+++ Records supplied +++

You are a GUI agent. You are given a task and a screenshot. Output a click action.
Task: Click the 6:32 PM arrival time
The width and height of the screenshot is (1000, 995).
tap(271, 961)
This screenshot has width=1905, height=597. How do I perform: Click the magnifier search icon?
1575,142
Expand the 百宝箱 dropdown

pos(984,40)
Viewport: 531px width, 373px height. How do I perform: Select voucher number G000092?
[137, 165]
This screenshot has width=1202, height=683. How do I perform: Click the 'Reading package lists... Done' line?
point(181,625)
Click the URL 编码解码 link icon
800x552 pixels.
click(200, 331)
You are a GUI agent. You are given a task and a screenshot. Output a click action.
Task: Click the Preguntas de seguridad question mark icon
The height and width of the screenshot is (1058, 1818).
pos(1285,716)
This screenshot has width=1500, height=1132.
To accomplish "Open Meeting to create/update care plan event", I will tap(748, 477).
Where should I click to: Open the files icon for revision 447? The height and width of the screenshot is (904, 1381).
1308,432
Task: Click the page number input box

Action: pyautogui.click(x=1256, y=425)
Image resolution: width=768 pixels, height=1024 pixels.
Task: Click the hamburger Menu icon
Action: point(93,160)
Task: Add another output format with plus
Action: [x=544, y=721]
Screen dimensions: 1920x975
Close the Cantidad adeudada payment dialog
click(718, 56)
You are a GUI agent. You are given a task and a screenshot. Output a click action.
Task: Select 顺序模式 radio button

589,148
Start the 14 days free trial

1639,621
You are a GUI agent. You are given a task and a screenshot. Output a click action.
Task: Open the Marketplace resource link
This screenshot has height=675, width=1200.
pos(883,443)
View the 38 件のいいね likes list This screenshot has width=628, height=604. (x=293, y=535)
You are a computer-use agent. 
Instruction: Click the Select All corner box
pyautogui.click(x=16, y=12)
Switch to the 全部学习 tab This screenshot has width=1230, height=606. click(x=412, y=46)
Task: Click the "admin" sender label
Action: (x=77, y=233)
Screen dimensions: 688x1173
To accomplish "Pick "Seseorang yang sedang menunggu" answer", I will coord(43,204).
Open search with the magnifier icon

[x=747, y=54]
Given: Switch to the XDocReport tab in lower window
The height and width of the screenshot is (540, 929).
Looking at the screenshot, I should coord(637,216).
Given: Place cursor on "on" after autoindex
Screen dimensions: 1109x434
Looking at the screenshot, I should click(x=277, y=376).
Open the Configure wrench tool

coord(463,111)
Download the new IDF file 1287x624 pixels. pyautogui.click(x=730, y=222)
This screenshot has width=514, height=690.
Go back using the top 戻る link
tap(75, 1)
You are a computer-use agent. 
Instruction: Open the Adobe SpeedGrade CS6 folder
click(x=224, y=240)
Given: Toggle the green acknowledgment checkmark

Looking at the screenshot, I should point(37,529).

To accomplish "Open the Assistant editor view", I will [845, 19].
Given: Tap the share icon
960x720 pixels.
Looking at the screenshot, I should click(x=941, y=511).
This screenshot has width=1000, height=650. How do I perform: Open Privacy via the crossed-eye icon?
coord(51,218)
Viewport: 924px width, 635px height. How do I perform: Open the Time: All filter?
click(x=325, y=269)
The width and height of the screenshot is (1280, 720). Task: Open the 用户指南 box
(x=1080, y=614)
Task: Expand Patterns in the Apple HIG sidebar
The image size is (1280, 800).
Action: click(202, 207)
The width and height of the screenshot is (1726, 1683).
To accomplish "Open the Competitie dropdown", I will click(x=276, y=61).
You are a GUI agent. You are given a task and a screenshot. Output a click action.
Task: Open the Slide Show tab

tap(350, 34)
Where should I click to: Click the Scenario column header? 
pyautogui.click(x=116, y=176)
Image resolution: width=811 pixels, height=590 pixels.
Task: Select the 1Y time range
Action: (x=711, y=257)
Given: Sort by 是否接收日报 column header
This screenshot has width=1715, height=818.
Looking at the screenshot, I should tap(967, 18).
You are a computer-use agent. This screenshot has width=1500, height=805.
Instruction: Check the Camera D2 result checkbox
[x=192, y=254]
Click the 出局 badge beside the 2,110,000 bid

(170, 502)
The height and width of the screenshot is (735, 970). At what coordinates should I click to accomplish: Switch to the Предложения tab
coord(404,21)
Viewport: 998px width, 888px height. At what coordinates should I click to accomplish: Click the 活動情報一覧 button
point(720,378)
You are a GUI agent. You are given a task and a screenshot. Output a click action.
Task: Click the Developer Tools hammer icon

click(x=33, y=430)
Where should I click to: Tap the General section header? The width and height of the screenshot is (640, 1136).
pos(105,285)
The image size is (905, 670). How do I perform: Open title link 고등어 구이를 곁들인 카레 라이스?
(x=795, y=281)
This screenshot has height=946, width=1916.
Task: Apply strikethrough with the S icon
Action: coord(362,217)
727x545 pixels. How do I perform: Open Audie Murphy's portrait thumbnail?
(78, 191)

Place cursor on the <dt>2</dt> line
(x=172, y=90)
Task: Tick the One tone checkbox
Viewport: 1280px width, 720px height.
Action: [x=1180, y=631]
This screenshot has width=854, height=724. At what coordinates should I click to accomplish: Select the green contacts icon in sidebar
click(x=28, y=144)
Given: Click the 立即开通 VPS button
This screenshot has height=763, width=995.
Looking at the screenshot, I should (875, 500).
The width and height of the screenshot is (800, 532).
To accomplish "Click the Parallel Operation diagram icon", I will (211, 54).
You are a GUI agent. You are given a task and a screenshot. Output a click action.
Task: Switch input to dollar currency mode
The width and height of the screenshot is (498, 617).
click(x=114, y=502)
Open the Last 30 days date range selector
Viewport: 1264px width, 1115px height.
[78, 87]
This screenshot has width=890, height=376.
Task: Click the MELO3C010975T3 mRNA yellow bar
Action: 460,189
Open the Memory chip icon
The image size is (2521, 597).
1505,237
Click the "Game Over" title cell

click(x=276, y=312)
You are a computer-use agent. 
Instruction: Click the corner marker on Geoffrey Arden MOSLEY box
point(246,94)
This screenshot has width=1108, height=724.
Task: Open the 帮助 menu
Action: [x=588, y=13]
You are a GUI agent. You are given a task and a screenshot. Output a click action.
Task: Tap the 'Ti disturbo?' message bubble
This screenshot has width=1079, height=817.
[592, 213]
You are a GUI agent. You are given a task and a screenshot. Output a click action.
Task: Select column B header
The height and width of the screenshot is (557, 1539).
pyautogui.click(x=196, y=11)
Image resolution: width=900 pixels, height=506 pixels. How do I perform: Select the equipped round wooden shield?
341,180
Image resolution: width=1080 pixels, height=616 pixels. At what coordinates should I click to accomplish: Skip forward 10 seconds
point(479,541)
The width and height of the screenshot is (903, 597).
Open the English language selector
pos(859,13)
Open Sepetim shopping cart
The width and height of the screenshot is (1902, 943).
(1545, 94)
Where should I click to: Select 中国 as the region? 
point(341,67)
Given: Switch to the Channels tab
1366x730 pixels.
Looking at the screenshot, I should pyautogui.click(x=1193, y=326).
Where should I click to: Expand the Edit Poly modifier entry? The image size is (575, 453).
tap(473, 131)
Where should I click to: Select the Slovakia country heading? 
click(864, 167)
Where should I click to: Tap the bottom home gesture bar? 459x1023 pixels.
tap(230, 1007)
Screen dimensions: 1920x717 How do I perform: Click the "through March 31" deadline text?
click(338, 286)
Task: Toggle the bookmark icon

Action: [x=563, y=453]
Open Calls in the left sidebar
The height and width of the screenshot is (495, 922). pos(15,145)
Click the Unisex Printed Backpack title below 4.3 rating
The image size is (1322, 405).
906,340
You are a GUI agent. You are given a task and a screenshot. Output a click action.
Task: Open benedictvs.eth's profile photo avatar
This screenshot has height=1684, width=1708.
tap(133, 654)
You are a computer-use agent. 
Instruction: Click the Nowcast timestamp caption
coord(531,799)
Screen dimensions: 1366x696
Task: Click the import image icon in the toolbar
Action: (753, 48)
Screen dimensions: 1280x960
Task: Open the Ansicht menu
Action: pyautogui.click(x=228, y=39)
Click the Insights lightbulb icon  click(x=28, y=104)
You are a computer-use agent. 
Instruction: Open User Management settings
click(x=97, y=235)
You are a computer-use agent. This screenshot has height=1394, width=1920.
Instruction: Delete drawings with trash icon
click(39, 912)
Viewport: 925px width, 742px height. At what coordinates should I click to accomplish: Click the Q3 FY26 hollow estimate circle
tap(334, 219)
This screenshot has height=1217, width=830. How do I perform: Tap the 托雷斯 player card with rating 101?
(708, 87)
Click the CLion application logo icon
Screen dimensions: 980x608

+++

_Your objective_
Show the lines of the records above that mention "will".

_Solution below_
To accomplish "Open Meeting to create/update care plan event", I will tap(748, 477).
To accomplish "Pick "Seseorang yang sedang menunggu" answer", I will coord(43,204).
To accomplish "Open the Assistant editor view", I will [845, 19].
To accomplish "Open the Competitie dropdown", I will click(x=276, y=61).
To accomplish "Click the Parallel Operation diagram icon", I will (211, 54).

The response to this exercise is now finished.